C’est dans la Lettre à mes contents-pour-rien que le narrateur s’exprime explicitement sur son projet d’écriture. Il se dit « tenté de raconter un peu l’histoire des incompris, leurs livres, leurs vies. » Ainsi du squatter Alvaro Basterreccha, marginal et auteur probable de cette très curieuse Lettre, dont le lecteur découvre l’histoire tragique à partir de la phrase introductrice du narrateur : « Voici tout ce que, en me rendant plusieurs fois au squat, j’appris. » Suit le déroulement de son histoire. Les raisons et les manifestations de sa révolte.
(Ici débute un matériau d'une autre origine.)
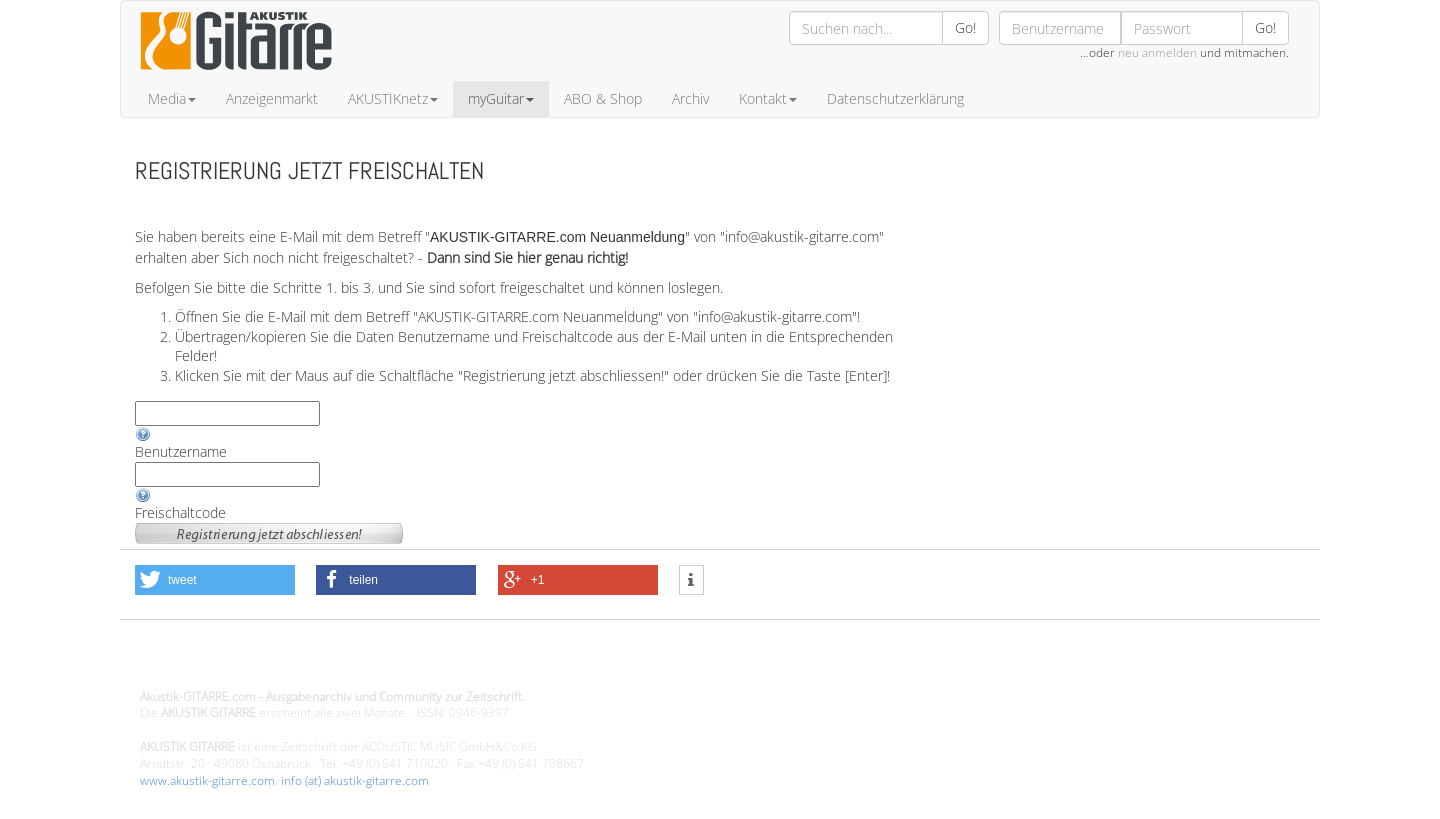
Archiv (690, 98)
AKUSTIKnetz (393, 98)
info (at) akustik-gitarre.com (355, 780)
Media (172, 98)
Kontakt (768, 98)
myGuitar (501, 98)
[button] (215, 580)
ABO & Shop (603, 98)
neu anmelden (1157, 52)
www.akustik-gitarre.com (207, 780)
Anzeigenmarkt (272, 98)
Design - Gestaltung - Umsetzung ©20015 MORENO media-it (304, 662)
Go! (965, 27)
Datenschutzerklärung (895, 98)
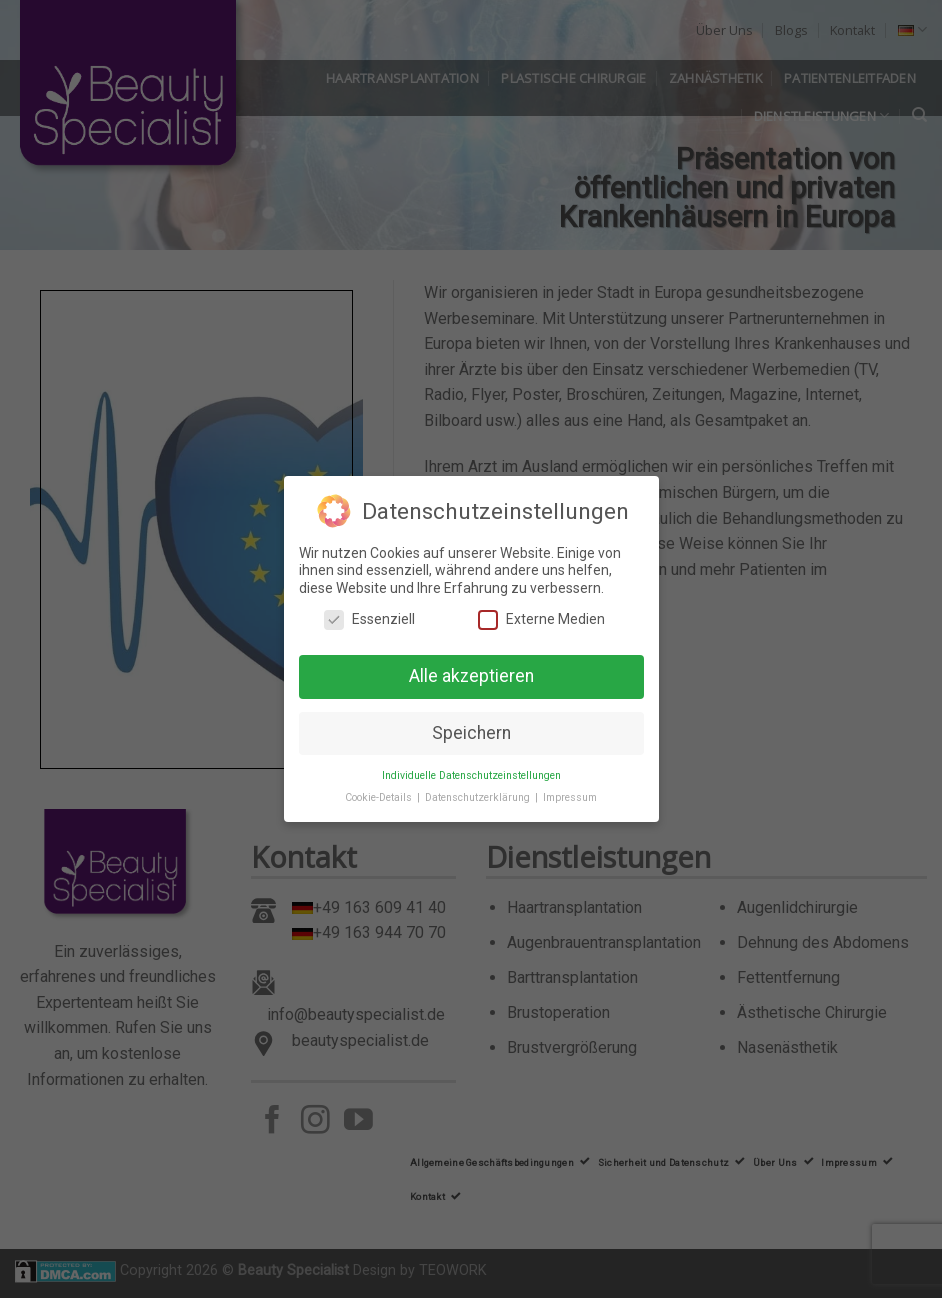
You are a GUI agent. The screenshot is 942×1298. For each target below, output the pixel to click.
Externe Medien (541, 619)
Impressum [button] (570, 797)
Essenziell (369, 619)
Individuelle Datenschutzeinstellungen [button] (471, 774)
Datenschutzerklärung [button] (479, 797)
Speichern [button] (471, 732)
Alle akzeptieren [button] (471, 675)
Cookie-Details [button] (380, 797)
Laquelle se focalise sur son aversion pour « tout type de symétrie ou de régularité formelle ». Et le narrateur de commenter, quelques lignes en amont, par ces propos :
« Je crois que quelque chose de sa conscience politique future naquit là, dans ce besoin viscéral de lutter contre les agencements sans lignes obliques ni variations, plus aptes sans doute à conditionner et à mâter les esprits. »
D’où la passion de Basterreccha, étudiant en histoire de l’art, pour toute œuvre littéraire ou picturale marquée par la dissymétrie, seule composition susceptible de lutter contre toutes les formes d’asservissement. Analyse fascinante qui conduit le lecteur dans un parcours où avoisinent notamment le vers impair de Verlaine, le Portrait d’un jeune homme « strabique et majestueux peint par Bronzino » et le très spectaculaire Portrait de Tommaso Inghirami par Raphaël.
Comme la plupart de ses personnages, Irène Gayraud « habite son idée ». Idée révélée dans la constante – quels que soient le récit, les époques et les personnages qu’elle met en scène – d’un « lien indéfectible entre sexe et livres. » Sexe et livre occupent en effet les textes de la romancière, étroitement et harmonieusement accordés l’un à l’autre. C’est que la romancière et poète Irène Gayraud a une connaissance aiguë de ces deux territoires où elle règne en maîtresse fauve. Un érotisme savant et une sensualité exacerbée immergent certains épisodes d’une lumière éminemment poétique. Le choix des images et des métaphores filées surprend par sa singularité, qui met en scène sur un même registre et les livres et le sexe. Ainsi de cet extrait du récit intitulé « Éros sonore », domaine exclusif où excelle Zoé Salgado, traductrice et violoncelliste :
« Nous nous sommes revus chez elle, dans son appartement rempli de livres. On eût dit qu’elle tenait à avoir, où qu’elle se trouvât, un livre à portée de main. Il y en avait partout. Même tout gondolés, au bord de la baignoire dans la salle de bains. Des livres et des plantes aussi, parfois fort bizarres, certaines paraissant des algues marines un peu raffermies par un séjour hors de l’eau, d’autres les cheveux verts de fées tombant le long des meubles. La plus grande, aux larges feuilles, déployait d’éclatantes coroles rouges où pointait un pistil qu’on devinait sensitif. Il régnait là un désordre rangé, comme si quelqu’un avait fébrilement cherché ici quelque objet, sans pour autant rien déplacer. Un désordre subtil comme dans un décor de film, et pourtant naturel. Un désordre où, en faisant l’amour, nous pourrions soudain sentir sous nos corps un livre oublié entre les draps du lit ou les coussins du canapé, en lire le titre en riant avant de le jeter de côté et de le laisser là, parfois des jours durant, sans songer à le ramasser. Un désordre, en somme, érotique. »
La romancière et poète excelle dans l’art d’entraîner lecteurs et personnages à l’écart des sentiers battus. Qu’il s’agisse d’érotisme et d’amour, ou de lecture et d’écriture. Quant au style qui sous-tend l’œuvre, il est celui d’une magicienne hors pair : envoûtant et magnifique.